_CONSIGNES_:
a: D'après le texte sur le roman Le Duel, dans quel cinéma de Reykjavik l'action commence-t-elle ?
b: Recopiez fidèlement le passage du texte sur le roman Le Duel qui commence par « livre de Arnaldur » et se poursuit jusqu'à « mauvais côté ! ».

_TEXTE DE L'EXERCICE_:
════════════════
Le Duel
6.7
Le Duel

livre de Arnaldur Indridason (2011)

Le titre de champion du monde d’échecs est-il si prestigieux que cela ? A l’époque (Islande, été 1972), les Russes y tenaient et Spassky (le tsar) était l’héritier d’une vieille tradition. L’Américain Fischer se montrant particulièrement prometteur, la presse occidentale avait fait de l’affrontement des deux grands maîtres (Laugardalshöll, palais des sports de Reykjavik), un symbole de la guerre froide qui battait son plein. Symbole illustré par les caractères franchement opposés des deux champions. Spassky était d’un calme olympien alors que Fischer était apparemment un jeune capricieux qui faisait tourner les organisateurs en bourrique, avec des exigences de star, simplement pour faire le déplacement. Pour les observateurs occidentaux, cela laissait l’impression particulière que le « gentil » était du mauvais côté !


L’action du roman commence dans une petite salle d’un cinéma de Reykjavik, le Hafnarbio qui projette un western L’homme sauvage (The Stalking Moon) avec Gregory Peck. On remarque qu’il s’agit d’un film américain (la bande-annonce de Little big man est attendue par certains) et que le lieu n’est certainement pas choisi au hasard par Indridasson, puisqu’il a exercé la fonction de critique de cinéma. A la fin de la séance, un jeune homme est retrouvé mort, assassiné d’un coup de couteau en plein cœur. Il semble qu’il n’ait même pas eu le temps de réaliser ce qui lui arrivait. Une fois identifié, on réalise que Ragnar, ce jeune Islandais un peu simple d’esprit (suite à un accident domestique) a probablement eu la malchance de se trouver au mauvais endroit au mauvais moment. C’était un inoffensif cinéphile (attention, je ne dis surtout pas que les cinéphiles sont des simples d’esprit) qui s’amusait à enregistrer des dialogues, sur son magnétophone à cassettes discrètement posé sur ses genoux. Discrètement parce qu’il savait qu’il n’avait pas le droit de faire ces enregistrements. Mais il ne faisait de mal à personne. C’était juste un fou de cinéma comme d’autres sont fous de voitures ou des femmes.
════════════════
_MATÉRIEL D'ÉTUDE_:
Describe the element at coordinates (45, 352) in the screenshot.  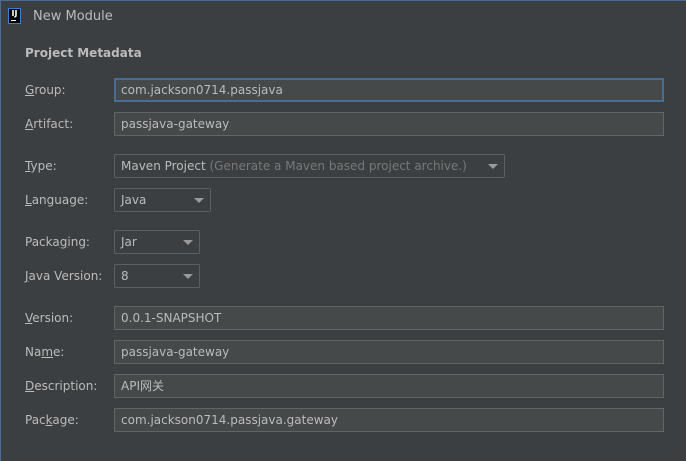
I see `name-label: Name:` at that location.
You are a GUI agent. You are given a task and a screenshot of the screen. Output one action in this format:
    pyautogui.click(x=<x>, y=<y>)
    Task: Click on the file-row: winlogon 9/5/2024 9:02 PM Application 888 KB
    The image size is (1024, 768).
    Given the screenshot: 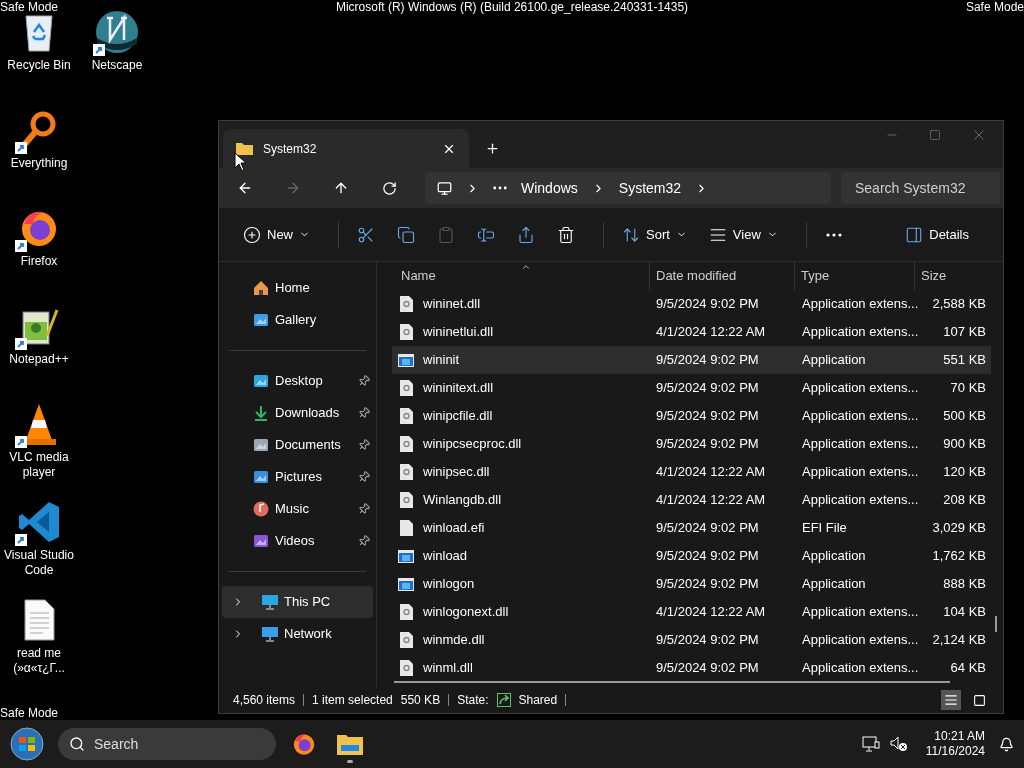 What is the action you would take?
    pyautogui.click(x=692, y=584)
    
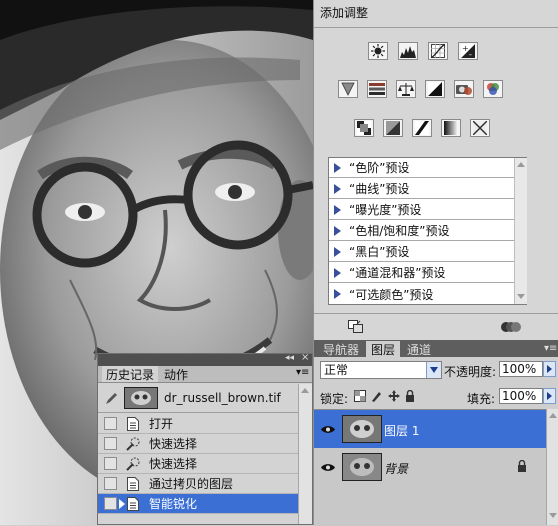 This screenshot has height=526, width=558. What do you see at coordinates (451, 128) in the screenshot?
I see `gradient-map-icon` at bounding box center [451, 128].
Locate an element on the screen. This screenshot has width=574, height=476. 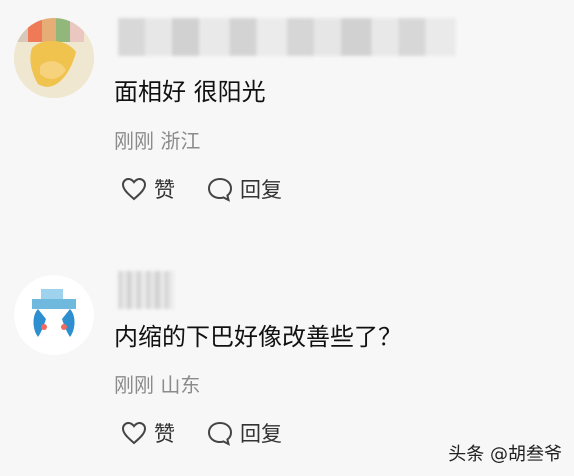
comment-text: 内缩的下巴好像改善些了？ is located at coordinates (258, 337).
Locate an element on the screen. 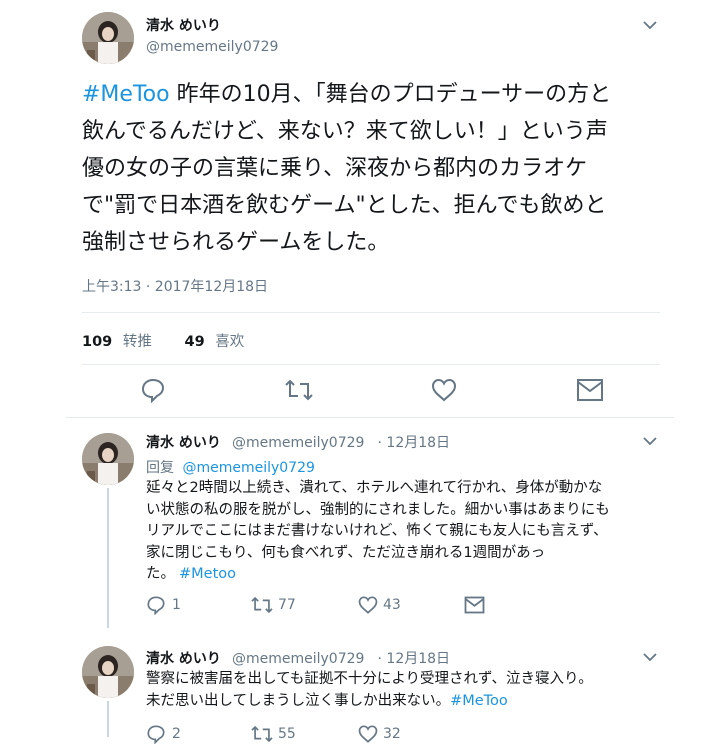 The width and height of the screenshot is (703, 744). reply-text-line: 延々と2時間以上続き、潰れて、ホテルへ連れて行かれ、身体が動かな is located at coordinates (374, 488).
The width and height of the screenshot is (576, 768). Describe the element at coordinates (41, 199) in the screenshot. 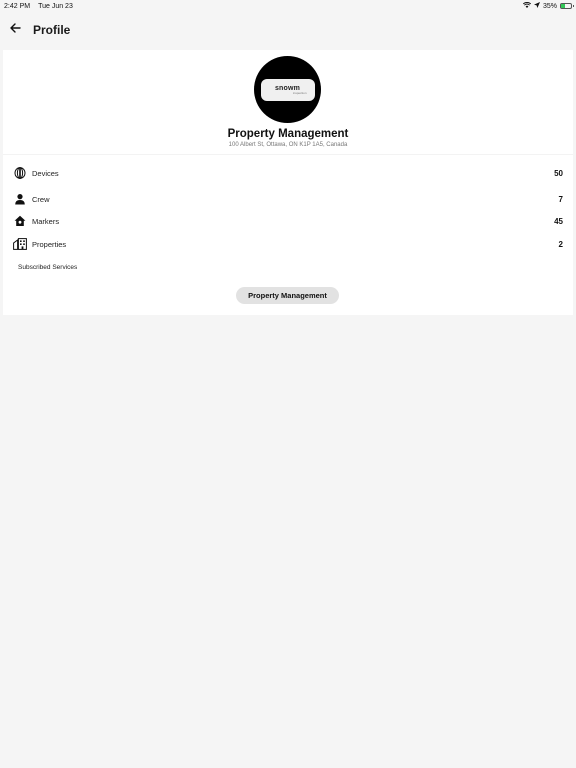

I see `stat-label-crew: Crew` at that location.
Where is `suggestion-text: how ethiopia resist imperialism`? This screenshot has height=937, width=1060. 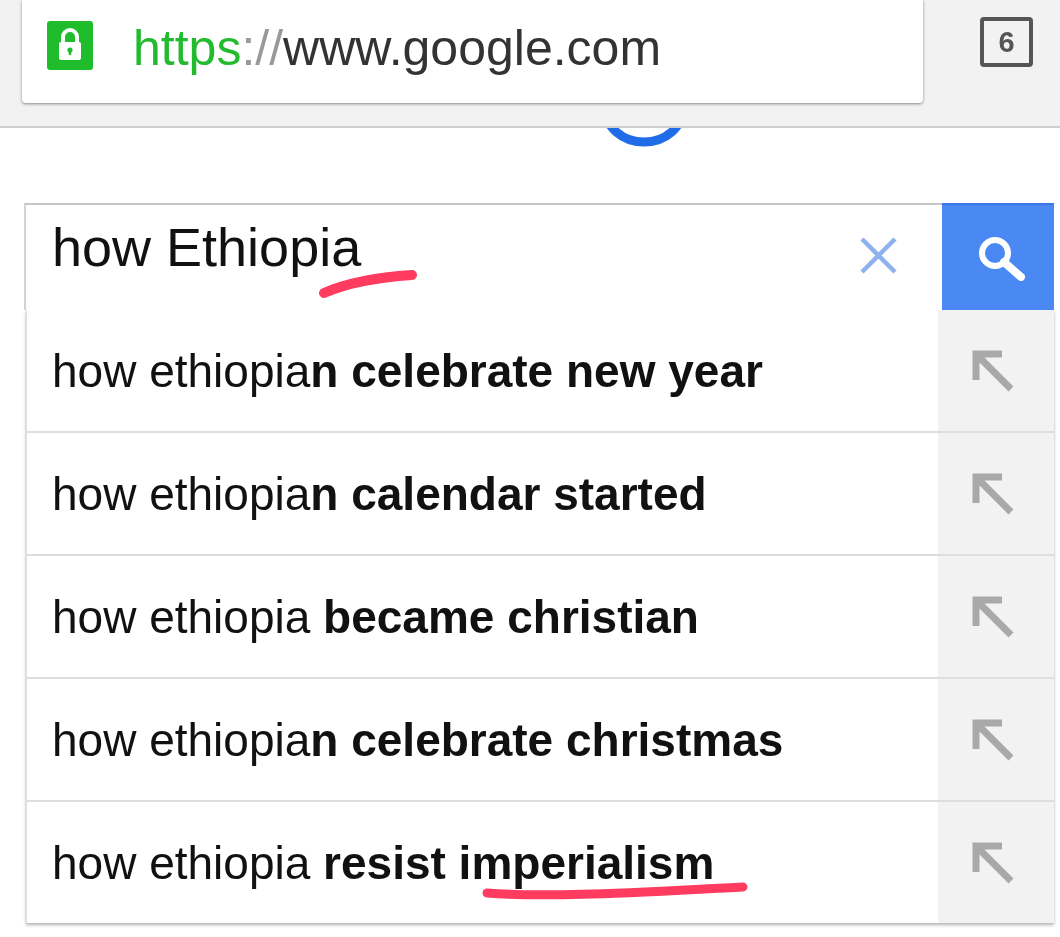 suggestion-text: how ethiopia resist imperialism is located at coordinates (384, 862).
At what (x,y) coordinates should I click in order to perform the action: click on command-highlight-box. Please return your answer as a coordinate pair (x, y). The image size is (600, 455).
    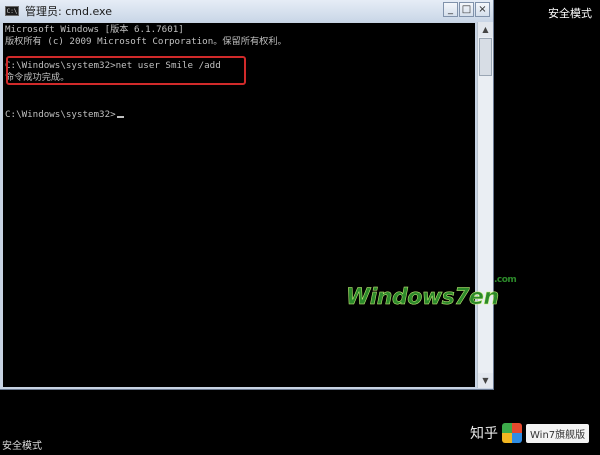
    Looking at the image, I should click on (126, 70).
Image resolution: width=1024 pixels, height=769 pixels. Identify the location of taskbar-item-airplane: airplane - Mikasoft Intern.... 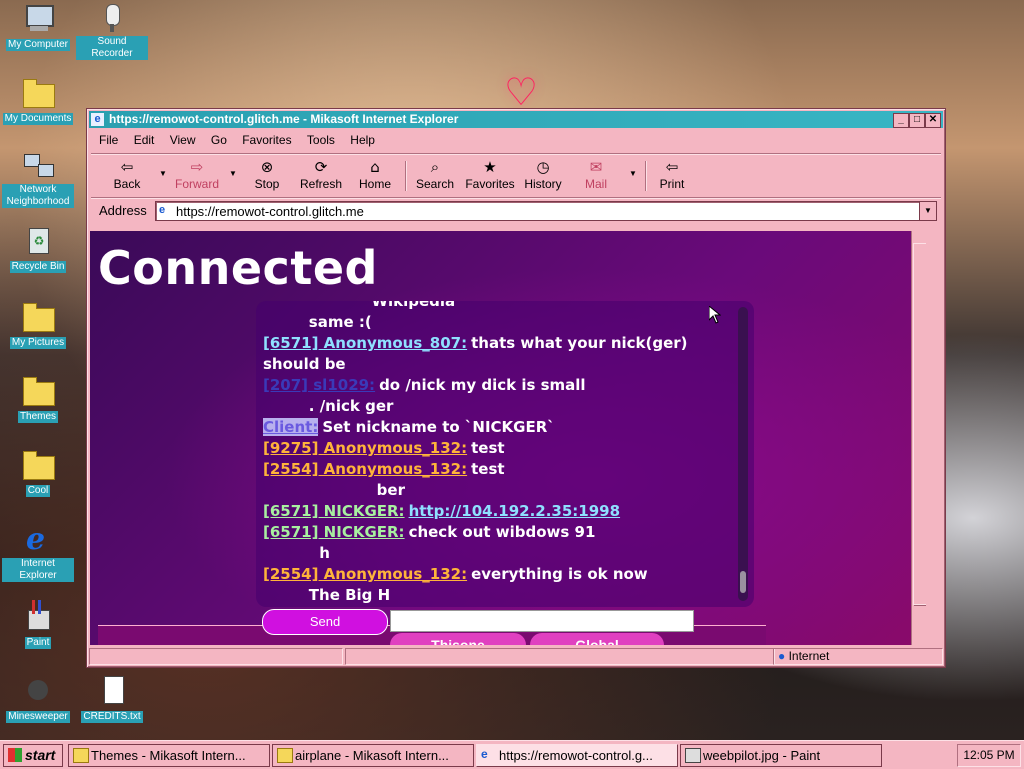
(373, 756).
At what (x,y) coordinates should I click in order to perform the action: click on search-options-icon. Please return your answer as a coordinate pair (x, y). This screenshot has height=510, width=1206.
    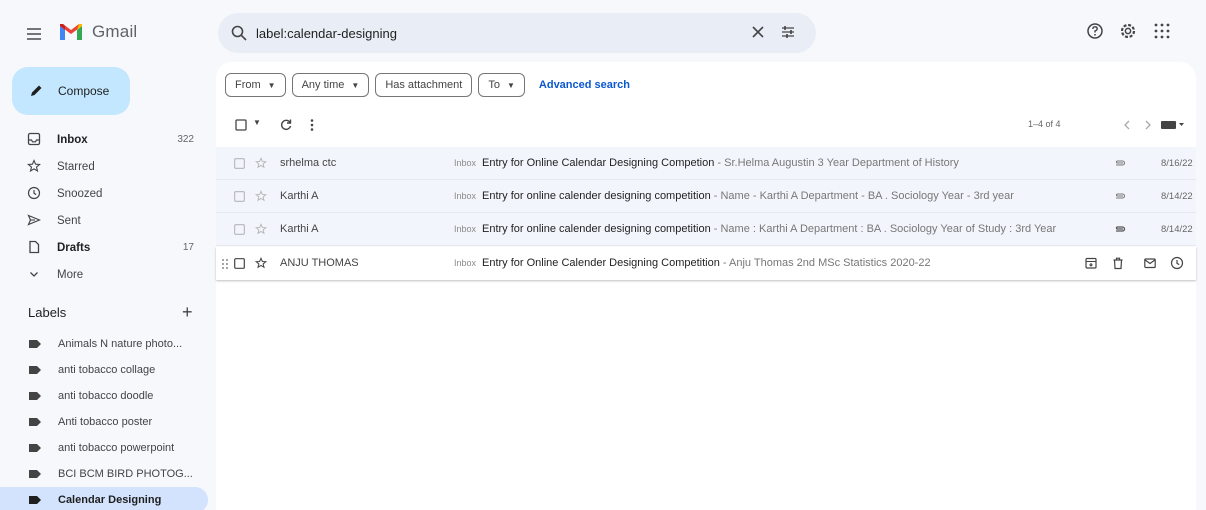
    Looking at the image, I should click on (788, 32).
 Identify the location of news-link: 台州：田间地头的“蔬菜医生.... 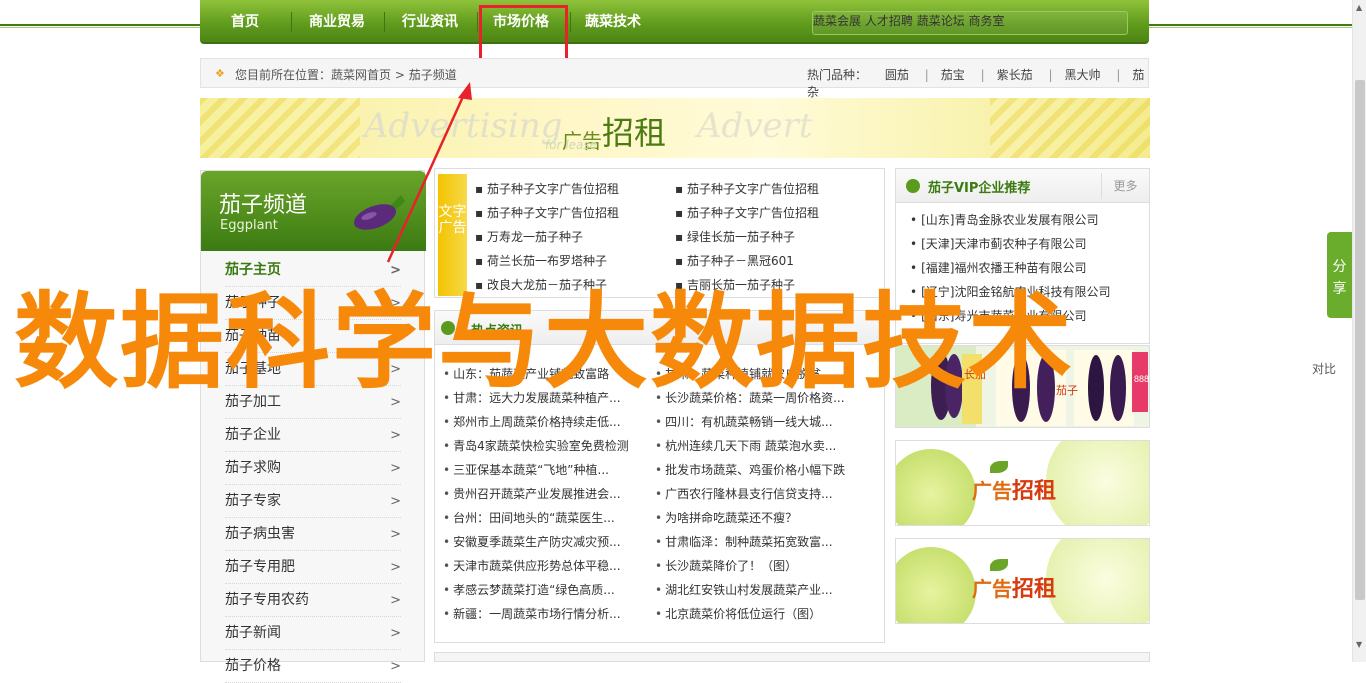
(529, 518).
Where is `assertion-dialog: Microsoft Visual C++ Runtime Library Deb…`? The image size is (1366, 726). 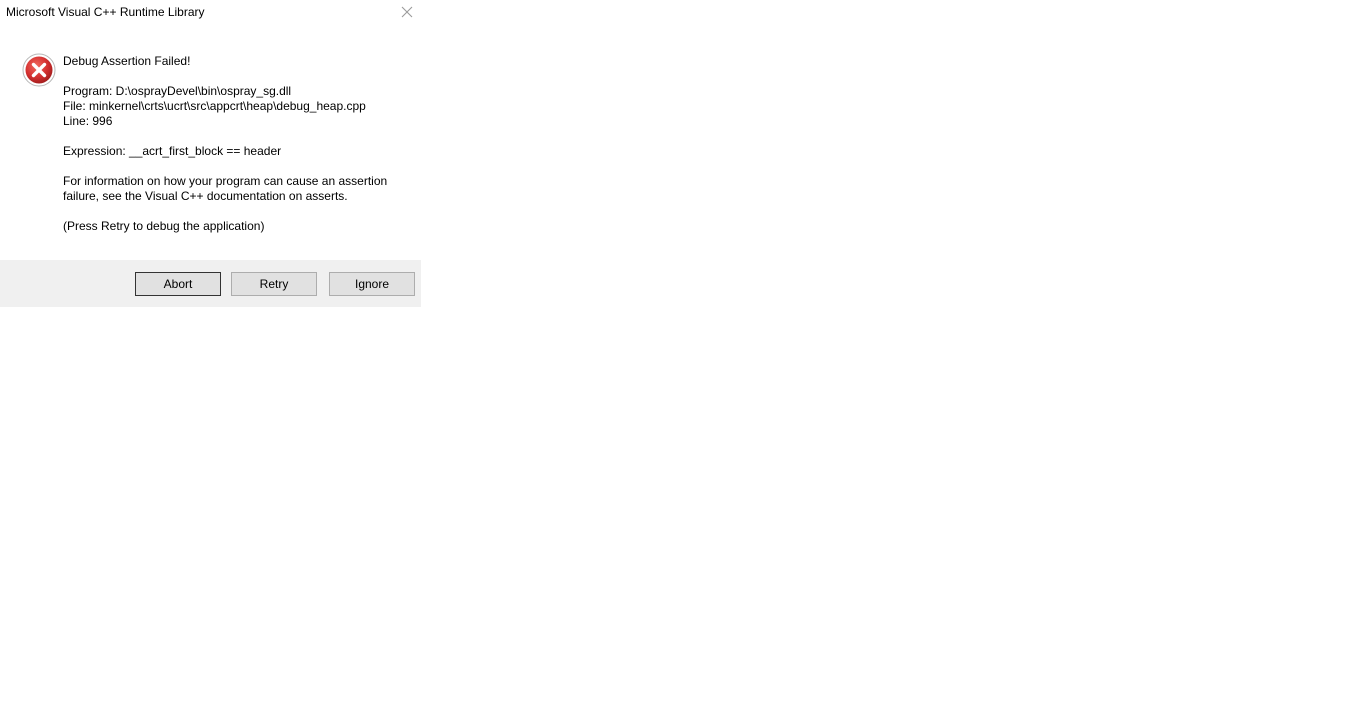
assertion-dialog: Microsoft Visual C++ Runtime Library Deb… is located at coordinates (210, 154).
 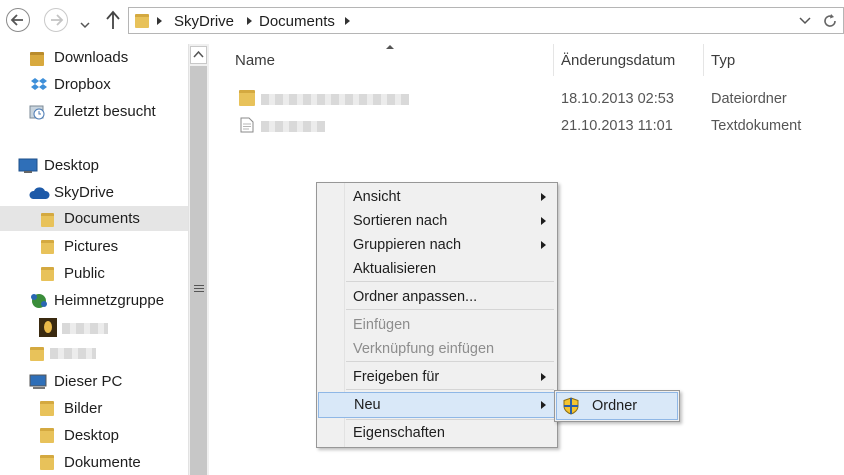 What do you see at coordinates (618, 99) in the screenshot?
I see `cell-date: 18.10.2013 02:53` at bounding box center [618, 99].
════════════════
_RÉPONSES DANS L'ORDRE_:
a: Dans le Hafnarbio.

b:
livre de Arnaldur Indridason (2011)

Le titre de champion du monde d’échecs est-il si prestigieux que cela ? A l’époque (Islande, été 1972), les Russes y tenaient et Spassky (le tsar) était l’héritier d’une vieille tradition. L’Américain Fischer se montrant particulièrement prometteur, la presse occidentale avait fait de l’affrontement des deux grands maîtres (Laugardalshöll, palais des sports de Reykjavik), un symbole de la guerre froide qui battait son plein. Symbole illustré par les caractères franchement opposés des deux champions. Spassky était d’un calme olympien alors que Fischer était apparemment un jeune capricieux qui faisait tourner les organisateurs en bourrique, avec des exigences de star, simplement pour faire le déplacement. Pour les observateurs occidentaux, cela laissait l’impression particulière que le « gentil » était du mauvais côté !